Verifying Tight Logic Programs with anthem and Vampire
- URL: http://arxiv.org/abs/2008.02025v6
- Date: Mon, 1 May 2023 17:19:20 GMT
- Title: Verifying Tight Logic Programs with anthem and Vampire
- Authors: Jorge Fandinno, Vladimir Lifschitz, Patrick L\"uhne and Torsten Schaub
- Abstract summary: We extend the definition of program completion to programs with input and output in a subset of the input language of the ASP grounder gringo.
We study the relationship between stable models and completion in this context, and describe preliminary experiments with the use of two software tools.
- Score: 7.804960968120875
- License: http://arxiv.org/licenses/nonexclusive-distrib/1.0/
- Abstract: This paper continues the line of research aimed at investigating the
relationship between logic programs and first-order theories.
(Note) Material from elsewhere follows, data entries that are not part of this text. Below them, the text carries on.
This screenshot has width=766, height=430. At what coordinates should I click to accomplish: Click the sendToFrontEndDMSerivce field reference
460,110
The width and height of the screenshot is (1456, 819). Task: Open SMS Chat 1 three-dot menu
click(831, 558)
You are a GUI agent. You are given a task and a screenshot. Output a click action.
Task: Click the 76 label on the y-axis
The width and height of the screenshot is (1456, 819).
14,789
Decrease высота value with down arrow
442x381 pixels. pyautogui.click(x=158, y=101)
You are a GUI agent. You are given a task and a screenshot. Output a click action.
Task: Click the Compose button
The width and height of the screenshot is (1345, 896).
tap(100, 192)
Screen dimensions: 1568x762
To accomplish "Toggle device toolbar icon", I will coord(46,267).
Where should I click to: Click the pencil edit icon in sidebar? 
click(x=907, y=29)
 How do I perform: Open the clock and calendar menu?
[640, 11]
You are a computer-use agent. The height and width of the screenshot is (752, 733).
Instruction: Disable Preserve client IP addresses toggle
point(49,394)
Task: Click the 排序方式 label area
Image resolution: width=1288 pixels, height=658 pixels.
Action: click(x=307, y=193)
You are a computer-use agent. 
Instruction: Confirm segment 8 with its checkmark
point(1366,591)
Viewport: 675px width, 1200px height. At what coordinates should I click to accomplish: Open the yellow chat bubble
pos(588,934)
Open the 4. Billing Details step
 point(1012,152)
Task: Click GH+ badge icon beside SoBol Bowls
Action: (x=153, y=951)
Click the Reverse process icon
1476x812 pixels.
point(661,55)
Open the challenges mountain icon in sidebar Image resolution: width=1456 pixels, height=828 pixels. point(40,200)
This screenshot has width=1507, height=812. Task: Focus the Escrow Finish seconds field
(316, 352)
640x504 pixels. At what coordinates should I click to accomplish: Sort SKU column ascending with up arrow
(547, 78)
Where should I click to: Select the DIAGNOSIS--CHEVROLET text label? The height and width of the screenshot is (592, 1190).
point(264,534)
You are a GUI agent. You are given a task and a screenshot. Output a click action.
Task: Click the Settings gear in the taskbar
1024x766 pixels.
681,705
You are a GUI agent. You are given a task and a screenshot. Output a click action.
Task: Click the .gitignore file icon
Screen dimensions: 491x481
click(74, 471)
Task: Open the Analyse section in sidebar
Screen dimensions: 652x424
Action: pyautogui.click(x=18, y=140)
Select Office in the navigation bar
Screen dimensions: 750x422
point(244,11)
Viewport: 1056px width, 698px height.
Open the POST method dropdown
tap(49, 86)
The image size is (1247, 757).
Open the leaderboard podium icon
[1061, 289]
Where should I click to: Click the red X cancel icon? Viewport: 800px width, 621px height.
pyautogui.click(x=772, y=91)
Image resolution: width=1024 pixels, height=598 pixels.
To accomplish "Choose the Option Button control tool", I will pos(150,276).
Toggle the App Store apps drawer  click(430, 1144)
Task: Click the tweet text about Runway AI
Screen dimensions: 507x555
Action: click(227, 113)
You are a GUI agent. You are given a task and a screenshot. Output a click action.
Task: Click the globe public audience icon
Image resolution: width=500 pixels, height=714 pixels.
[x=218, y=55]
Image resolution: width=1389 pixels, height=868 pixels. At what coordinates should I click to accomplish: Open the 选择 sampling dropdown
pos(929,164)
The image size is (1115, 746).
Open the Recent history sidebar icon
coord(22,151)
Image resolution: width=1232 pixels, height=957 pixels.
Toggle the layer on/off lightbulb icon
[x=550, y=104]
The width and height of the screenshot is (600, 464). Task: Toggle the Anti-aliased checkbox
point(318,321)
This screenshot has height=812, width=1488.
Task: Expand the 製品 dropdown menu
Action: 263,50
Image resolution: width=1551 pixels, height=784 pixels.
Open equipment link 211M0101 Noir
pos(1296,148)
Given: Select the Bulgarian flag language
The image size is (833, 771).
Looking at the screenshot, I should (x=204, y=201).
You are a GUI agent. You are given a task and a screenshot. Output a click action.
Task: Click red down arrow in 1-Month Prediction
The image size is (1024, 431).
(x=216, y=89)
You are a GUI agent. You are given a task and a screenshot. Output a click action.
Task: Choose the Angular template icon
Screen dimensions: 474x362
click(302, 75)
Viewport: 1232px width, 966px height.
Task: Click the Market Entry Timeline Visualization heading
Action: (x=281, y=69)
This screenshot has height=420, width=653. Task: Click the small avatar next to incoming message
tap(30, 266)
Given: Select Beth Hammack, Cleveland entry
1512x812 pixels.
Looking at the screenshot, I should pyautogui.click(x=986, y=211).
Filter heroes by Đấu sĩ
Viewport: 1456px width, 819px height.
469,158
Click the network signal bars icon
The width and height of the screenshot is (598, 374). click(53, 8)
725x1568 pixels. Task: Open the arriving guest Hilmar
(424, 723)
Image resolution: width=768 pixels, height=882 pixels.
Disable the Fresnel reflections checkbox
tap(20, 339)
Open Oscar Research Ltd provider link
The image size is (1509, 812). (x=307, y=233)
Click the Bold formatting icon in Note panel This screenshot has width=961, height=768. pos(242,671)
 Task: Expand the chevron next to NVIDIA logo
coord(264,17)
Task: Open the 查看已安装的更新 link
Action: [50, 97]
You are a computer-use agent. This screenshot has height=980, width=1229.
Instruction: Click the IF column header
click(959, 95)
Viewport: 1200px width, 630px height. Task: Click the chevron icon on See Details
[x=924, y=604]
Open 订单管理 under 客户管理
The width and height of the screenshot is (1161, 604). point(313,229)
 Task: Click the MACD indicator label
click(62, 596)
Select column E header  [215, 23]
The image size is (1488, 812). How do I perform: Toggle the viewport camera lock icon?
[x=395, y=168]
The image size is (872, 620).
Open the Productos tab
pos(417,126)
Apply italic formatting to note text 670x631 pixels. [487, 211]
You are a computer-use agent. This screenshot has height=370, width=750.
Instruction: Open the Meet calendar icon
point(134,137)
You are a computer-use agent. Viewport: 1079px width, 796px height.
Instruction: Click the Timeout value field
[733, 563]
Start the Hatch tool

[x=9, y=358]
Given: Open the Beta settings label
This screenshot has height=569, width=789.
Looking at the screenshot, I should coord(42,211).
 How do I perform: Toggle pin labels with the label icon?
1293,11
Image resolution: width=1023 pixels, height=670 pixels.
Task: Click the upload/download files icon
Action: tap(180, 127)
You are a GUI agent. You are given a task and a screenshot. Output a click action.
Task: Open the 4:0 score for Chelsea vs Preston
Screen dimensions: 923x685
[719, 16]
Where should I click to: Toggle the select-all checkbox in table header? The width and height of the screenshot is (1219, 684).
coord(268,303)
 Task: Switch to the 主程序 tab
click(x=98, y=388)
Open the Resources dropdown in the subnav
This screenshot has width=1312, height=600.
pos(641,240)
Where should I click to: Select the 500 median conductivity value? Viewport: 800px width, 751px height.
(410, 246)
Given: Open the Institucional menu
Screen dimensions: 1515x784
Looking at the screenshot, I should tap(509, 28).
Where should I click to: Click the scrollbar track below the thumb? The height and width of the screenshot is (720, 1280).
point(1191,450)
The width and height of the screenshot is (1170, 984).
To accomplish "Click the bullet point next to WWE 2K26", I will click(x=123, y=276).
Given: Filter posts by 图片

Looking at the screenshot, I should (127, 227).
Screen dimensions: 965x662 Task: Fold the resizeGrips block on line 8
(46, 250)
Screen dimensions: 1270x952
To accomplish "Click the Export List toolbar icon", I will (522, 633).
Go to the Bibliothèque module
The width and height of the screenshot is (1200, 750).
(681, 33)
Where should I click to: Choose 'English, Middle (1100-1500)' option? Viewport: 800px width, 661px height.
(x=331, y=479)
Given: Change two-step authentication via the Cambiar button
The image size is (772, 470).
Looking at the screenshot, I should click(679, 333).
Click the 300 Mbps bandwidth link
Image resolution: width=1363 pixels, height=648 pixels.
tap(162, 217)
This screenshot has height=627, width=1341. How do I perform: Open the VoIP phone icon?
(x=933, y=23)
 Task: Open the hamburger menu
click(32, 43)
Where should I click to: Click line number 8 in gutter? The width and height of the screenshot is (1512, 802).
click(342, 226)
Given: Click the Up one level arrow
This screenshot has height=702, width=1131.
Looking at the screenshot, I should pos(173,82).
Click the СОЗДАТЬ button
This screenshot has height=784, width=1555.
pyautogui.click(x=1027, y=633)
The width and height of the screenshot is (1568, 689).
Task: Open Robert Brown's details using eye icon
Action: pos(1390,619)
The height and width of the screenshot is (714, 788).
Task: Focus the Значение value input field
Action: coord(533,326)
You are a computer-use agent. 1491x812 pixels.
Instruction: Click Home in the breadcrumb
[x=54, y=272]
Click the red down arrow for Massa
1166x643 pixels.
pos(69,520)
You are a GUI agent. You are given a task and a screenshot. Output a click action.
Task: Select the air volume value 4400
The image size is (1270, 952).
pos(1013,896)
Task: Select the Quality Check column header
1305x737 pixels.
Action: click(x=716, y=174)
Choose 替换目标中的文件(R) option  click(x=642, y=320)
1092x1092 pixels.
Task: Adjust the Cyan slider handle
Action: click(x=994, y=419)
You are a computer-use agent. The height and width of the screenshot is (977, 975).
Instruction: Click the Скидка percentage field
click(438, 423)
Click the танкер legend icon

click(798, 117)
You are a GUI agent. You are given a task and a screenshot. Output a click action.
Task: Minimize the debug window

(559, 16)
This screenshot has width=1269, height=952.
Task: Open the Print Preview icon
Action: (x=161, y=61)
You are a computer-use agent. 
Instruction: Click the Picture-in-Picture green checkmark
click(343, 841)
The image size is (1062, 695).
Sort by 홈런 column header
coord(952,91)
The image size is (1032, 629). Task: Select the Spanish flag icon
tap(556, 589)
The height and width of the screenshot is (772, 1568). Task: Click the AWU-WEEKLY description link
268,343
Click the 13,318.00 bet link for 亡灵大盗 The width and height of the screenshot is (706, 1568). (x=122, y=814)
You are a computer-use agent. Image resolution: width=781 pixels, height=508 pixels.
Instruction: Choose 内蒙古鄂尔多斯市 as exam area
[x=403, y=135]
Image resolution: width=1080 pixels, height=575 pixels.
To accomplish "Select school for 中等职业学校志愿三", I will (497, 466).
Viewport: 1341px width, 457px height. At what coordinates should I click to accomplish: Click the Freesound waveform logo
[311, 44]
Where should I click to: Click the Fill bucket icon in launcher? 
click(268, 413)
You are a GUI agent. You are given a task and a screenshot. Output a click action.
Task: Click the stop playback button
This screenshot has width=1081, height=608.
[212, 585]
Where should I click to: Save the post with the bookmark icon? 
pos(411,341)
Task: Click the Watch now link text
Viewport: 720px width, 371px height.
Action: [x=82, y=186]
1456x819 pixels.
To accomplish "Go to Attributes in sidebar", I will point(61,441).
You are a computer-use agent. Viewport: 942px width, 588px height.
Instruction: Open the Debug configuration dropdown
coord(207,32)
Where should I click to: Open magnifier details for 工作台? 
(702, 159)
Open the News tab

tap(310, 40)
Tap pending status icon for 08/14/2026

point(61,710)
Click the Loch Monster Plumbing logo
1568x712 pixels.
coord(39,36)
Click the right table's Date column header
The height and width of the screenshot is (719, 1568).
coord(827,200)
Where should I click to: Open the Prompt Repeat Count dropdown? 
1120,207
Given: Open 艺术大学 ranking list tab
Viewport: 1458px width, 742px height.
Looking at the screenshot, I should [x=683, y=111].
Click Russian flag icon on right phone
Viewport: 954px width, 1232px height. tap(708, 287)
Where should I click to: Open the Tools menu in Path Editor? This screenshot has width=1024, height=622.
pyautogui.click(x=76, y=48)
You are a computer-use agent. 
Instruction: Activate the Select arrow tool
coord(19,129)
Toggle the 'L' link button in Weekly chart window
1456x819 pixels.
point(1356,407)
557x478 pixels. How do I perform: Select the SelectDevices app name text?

We extend the
definition of program completion to programs with input and output in a subset
of the input language of the ASP grounder gringo, study the relationship
between stable models and completion in this context, and describe preliminary
experiments with the use of two software tools, anthem and vampire, for
verifying the correctness of programs with input and output. Proofs of theorems
are based on a lemma that relates the semantics of programs studied in this
paper to stable models of first-order formulas. Under consideration for
acceptance in TPLP.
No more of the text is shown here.